◆ Excerpted text:
The super-admin multisig, daily-operator relayer, oracle-operator, allowlister, and burner role all rely on classical ECDSA/Ed25519 keys. These are all single points of quantum failure for the token's administrative lifecycle.
Migration Status & Value-at-Risk
Percentage of economically relevant value-at-risk protected from quantum key-recovery attacks
Claim: 0% of ~$422M total value is protected. All value resides on classically-vulnerable host chains with no migration or protection mechanism.
Coverage basis: Total value ~$422M across five chains (Stellar: ~$241M, Polygon: ~$52M, Arbitrum: ~$50M, Ethereum: ~$14M, Base: ~$4M). No PQC protection, no migration, no hybrid signing. All holder and admin keys are classically vulnerable.
Implementation score: 0 · Evidence confidence: Medium
Issue classification: quantum-critical vulnerability · Score treatment: score-reducing
Quantum blocker: Material long-exposure quantum-vulnerable value (~$422M) exists with no migration, freeze, deprecation, burn, recovery, or policy path.
Assurance: Value figures from RWA.xyz as of 2026-06-06. The regulated fund structure provides off-chain recoverability (CACEIS depositary, Spiko transfer agent, AMF authorization, KYC-gated holders) but this does not constitute on-chain quantum protection or migration coverage per QRI Section 10.1.
All EURSAFO holders are KYC-verified, which means Spiko knows the identity of every token holder. This facilitates off-chain recovery (e.g., freezing contracts, re-issuing shares via legal process) but does not prevent a quantum adversary from stealing tokens on-chain before a freeze can be executed.
Migration Status & Value-at-Risk
Critical wallets migrated, protected, or inherently PQ-native
Claim: No critical wallets (treasuries, admin multisig, Dfns MPC, relayer accounts, exchanges, custodians) have been migrated or protected with PQC.
Coverage basis: All known critical wallets use classical ECDSA/Ed25519. No migration has occurred.
Implementation score: 0 · Evidence confidence: Medium
Issue classification: quantum-critical vulnerability · Score treatment: score-reducing
Assurance: The super-admin multisig address, daily-operator relayer, and Dfns-managed treasury addresses are not publicly enumerated in the evidence dossier, but the architecture is confirmed by Spiko's own technical blog and the Pharos analysis. All are ECDSA/Ed25519-based by design of the host chains.
Migration Status & Value-at-Risk
Legacy vulnerable pools/accounts/UTXOs/contracts are identified, measurable, deprecated, migrated, frozen, or proven not to exist by design
Claim: No identification, measurement, deprecation, or freeze of quantum-vulnerable accounts has been performed. All holder accounts on all chains are vulnerable by default.

◆ Prompt 1: List every blockchain that the quantum-risk assessment names as holding part of the total value.
◆ Prompt 2: Write out the quantum-risk assessment verbatim from "The super-admin multisig, daily-operator" to "are classically vulnerable.".
The records that come next are separate material, distinct from the quantum-risk assessment.

◆ Listed entries:
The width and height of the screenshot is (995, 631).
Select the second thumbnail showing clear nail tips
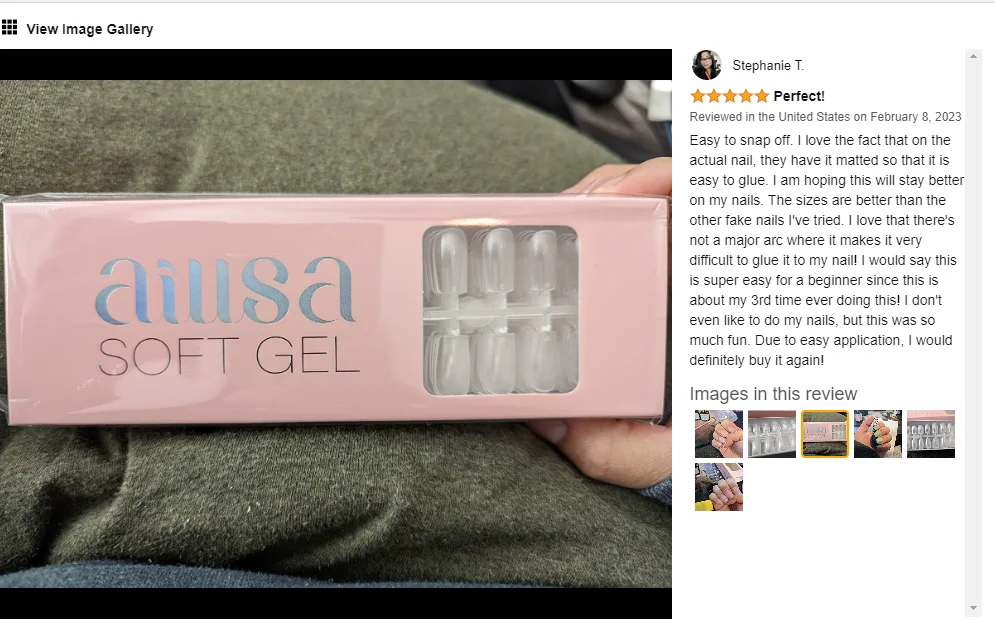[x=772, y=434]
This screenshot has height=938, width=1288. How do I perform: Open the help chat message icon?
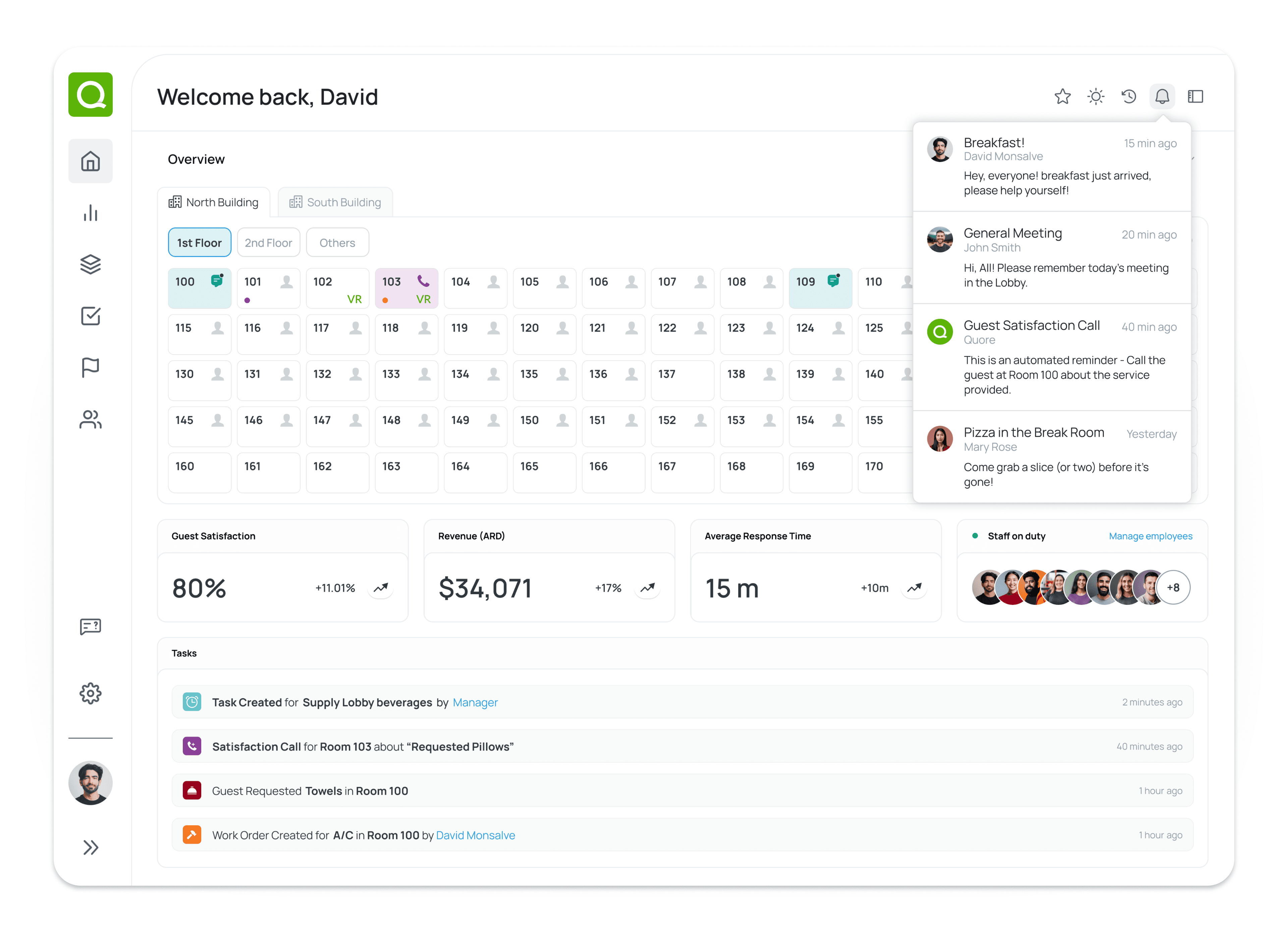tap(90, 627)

◆ Expected output 1: Stellar, Polygon, Arbitrum, Ethereum, Base

◆ Expected output 2:
The super-admin multisig, daily-operator relayer, oracle-operator, allowlister, and burner role all rely on classical ECDSA/Ed25519 keys. These are all single points of quantum failure for the token's administrative lifecycle.
Migration Status & Value-at-Risk
Percentage of economically relevant value-at-risk protected from quantum key-recovery attacks
Claim: 0% of ~$422M total value is protected. All value resides on classically-vulnerable host chains with no migration or protection mechanism.
Coverage basis: Total value ~$422M across five chains (Stellar: ~$241M, Polygon: ~$52M, Arbitrum: ~$50M, Ethereum: ~$14M, Base: ~$4M). No PQC protection, no migration, no hybrid signing. All holder and admin keys are classically vulnerable.